Egg yolks, according to the Iowa Egg Council, are rich in two antioxidants known as lutein and zeaxanthin. The content of these antioxidants in an egg yolk varies and depends upon the hen’s diet, however, it has been reported that the body’s ability to utilize the lutein and zeaxanthin in egg yolks is better than that found in leafy greens, such as spinach, according to an article published in the “Journal of the American College of Nutrition” in 2004. Eating 1.3 egg yolks daily increases blood lutein and zeaxanthin levels significantly. These antioxidants promote eye health and those with increased blood levels experience lower rates of developing age-related macular degeneration.
Eggs are a good food source of several essential trace minerals, selenium, molybdenum and iodine, according to the World’s Healthiest Foods website.
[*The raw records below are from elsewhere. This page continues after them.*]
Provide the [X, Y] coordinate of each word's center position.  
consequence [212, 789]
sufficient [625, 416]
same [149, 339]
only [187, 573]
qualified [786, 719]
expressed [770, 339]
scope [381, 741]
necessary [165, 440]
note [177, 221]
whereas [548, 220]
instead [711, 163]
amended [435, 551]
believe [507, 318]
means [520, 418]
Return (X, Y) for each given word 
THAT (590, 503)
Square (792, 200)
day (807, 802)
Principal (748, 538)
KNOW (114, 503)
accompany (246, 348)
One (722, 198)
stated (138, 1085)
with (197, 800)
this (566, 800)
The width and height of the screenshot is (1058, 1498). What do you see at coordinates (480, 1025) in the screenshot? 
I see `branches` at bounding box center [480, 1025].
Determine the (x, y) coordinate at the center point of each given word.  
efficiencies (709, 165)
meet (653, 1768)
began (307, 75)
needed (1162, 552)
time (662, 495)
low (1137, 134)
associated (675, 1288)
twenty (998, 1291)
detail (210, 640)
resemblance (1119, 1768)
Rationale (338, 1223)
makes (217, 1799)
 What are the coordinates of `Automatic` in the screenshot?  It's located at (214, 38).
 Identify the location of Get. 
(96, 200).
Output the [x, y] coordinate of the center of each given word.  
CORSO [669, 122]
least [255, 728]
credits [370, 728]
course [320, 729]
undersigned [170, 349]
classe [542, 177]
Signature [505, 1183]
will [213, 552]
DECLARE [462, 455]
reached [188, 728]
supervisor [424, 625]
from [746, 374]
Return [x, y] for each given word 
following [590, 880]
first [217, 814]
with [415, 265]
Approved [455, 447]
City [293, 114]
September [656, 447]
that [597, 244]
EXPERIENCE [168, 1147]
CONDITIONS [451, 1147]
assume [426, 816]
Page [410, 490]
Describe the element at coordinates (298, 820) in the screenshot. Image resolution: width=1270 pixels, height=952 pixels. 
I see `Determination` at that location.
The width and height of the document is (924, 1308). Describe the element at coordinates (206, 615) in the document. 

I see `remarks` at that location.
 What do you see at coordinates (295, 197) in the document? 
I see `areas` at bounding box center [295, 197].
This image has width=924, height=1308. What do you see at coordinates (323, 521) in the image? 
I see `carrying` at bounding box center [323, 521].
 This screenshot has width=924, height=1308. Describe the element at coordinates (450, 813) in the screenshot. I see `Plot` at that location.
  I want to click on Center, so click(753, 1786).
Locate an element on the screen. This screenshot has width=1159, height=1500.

One large egg provides 13.5 mg of selenium, meeting 19.5 percent of the recommended daily value; 7.5 mcg of molybdenum, or 10 percent of the recommended daily value; and 23.7 of mcg iodine, or nearly 16 percent of the recommended daily value. Selenium helps prevent cells from damage, promotes immune system health and is necessary for regulating the thyroid hormone. Molybdenum, according to the Oregon State University, is a key component of the enzyme sulfite oxidase, which is used to metabolize certain amino acids, or building blocks of protein. Like selenium, iodine is important for proper thyroid function.